Melo aponta que o couro do matrinxã não é tão resistente como o couro “de peixe liso”, mas, por ser mais macio, pode ser usado para fazer bolsas, pulseiras de relógio, acessórios e vestimentas. Já os corantes extraídos do cacauí e do crajiru podem ser utilizados também na indústria têxtil. Na São Paulo Fashion Week e na Fashion Rio da primavera/verão 2008, além dos tecidos tecnológicos, que têm propriedades como proteção contra os raios ultravioletas, ou absorção de suor, também ganharam destaque esse ano os tecidos ecológicos como o algodão orgânico, o couro vegetal, a fibra de juta, a palha, o reciclável poliéster japonês e ainda as cuecas chamadas “ecológicas”, produzidas com fibras de bambu em substituição à fibra sintética. Os eventos apontam uma nova tendência de mercado na qual o couro do matrinxã poderia ser incluído.
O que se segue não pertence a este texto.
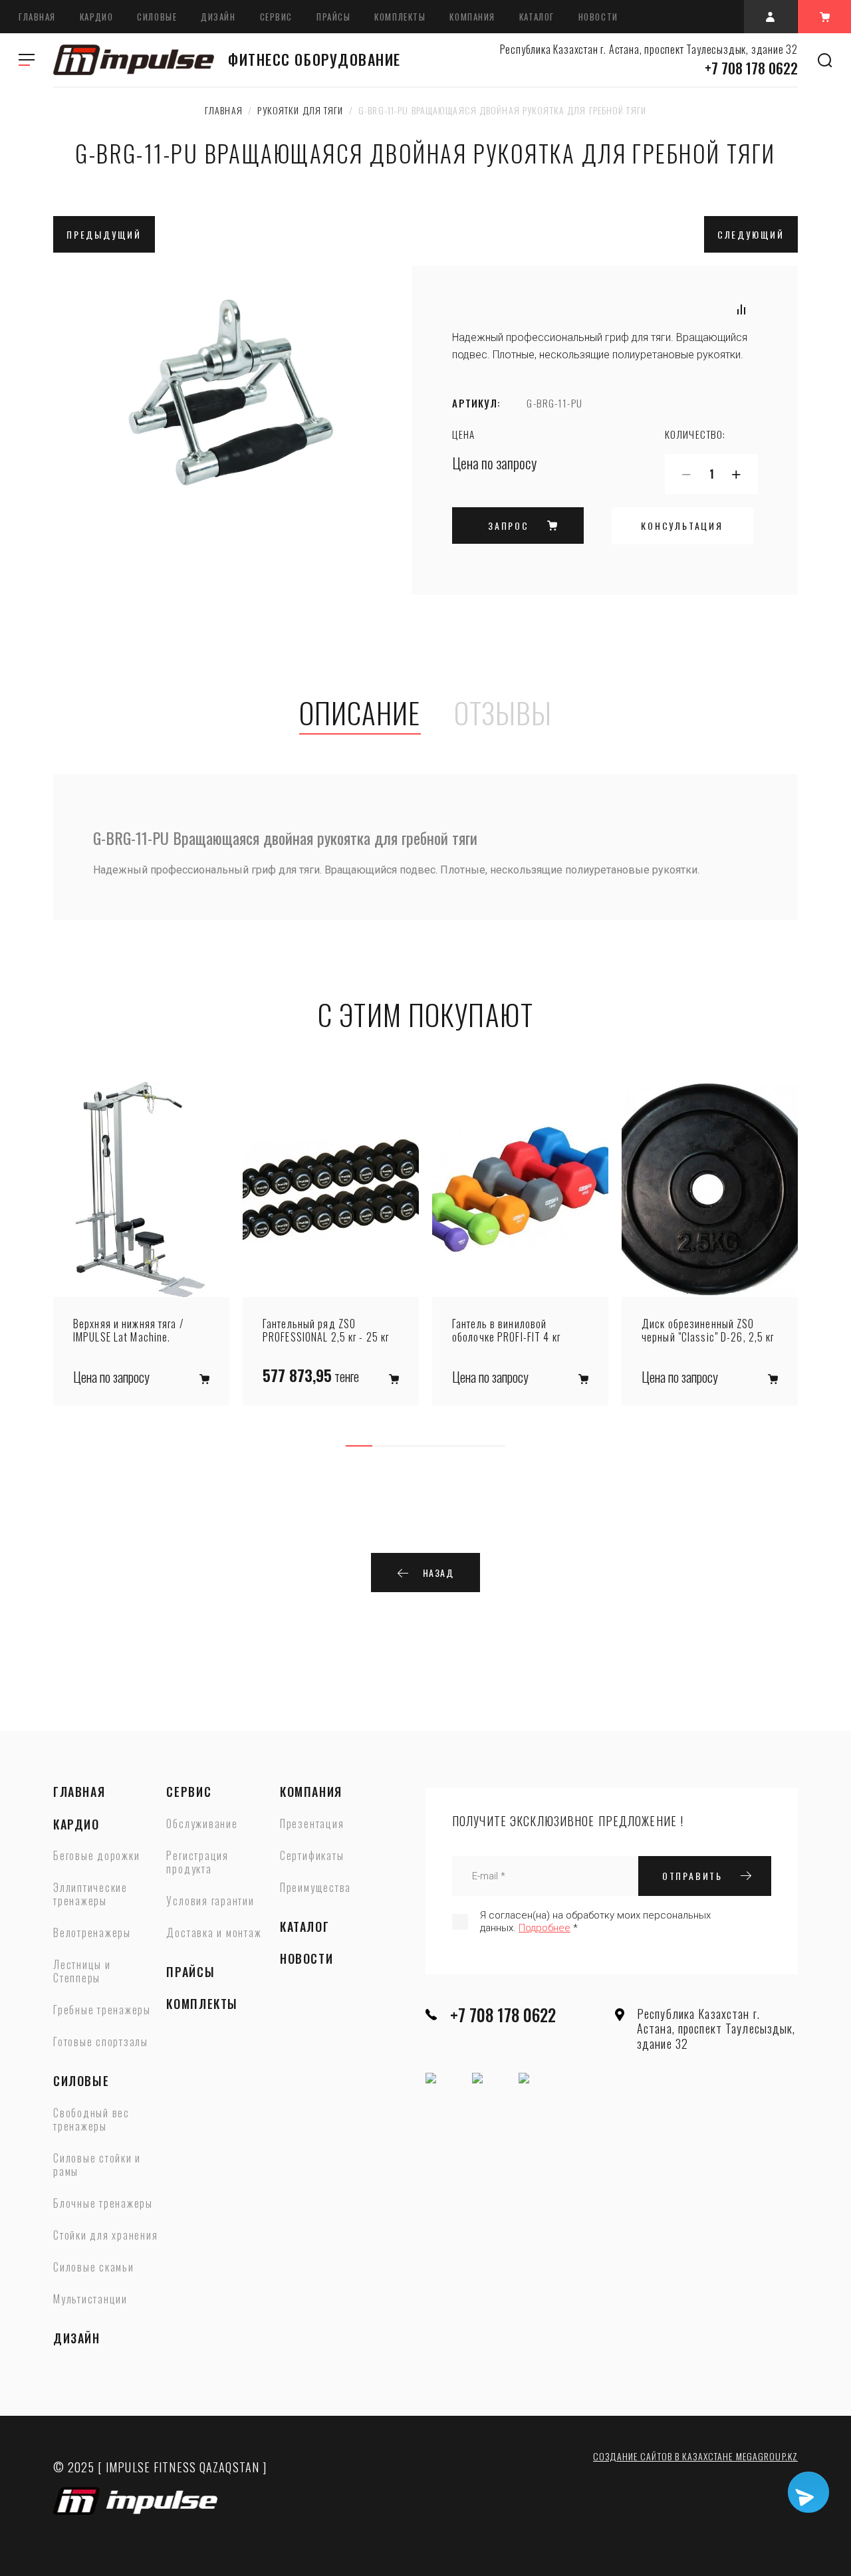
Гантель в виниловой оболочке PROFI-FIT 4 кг (506, 1330)
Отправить (692, 1876)
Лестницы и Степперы (82, 1972)
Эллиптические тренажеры (90, 1895)
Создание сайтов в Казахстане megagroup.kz (695, 2456)
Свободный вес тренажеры (91, 2120)
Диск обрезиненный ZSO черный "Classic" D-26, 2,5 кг (708, 1330)
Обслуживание (201, 1824)
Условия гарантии (210, 1901)
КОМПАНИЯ (472, 16)
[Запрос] (204, 1379)
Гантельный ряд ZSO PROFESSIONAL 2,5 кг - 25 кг (326, 1330)
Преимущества (315, 1888)
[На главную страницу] (133, 60)
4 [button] (439, 1446)
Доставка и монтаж (213, 1933)
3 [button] (412, 1446)
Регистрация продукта (197, 1863)
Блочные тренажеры (103, 2203)
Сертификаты (312, 1856)
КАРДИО (96, 16)
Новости (598, 16)
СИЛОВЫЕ (157, 16)
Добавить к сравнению (741, 309)
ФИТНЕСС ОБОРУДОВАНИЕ (314, 60)
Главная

O processo desenvolvido por Karina está sendo protegido, de acordo com Rogério Souza de Jesus, pela Divisão de Propriedade Intelectual de Negócios do INPA e até que os interessados em desenvolver industrialmente esse tingimento entrem em contato com o instituto, a pesquisa fica guardada. Jesus explica que a pesquisa de Karina mostrou que existe a potencialidade da utilização de corantes naturais para o tingimento de couro de matrinxã; a partir daí, quando uma empresa tiver interesse, deverá trabalhar com a pesquisadora para chegarem a um produto direcionado ao nicho de mercado que a empresa quer atingir e que possa ser comercializado.

A pesquisa de Melo foi apresentada como dissertação de Mestrado no INPA em maio de 2007 e financiada pela Coordenação de Aperfeiçoamento de Pessoal de Nível Superior (CAPES) e pela Fundação de Amparo à Pesquisa do Estado do Amazonas (FAPEAM).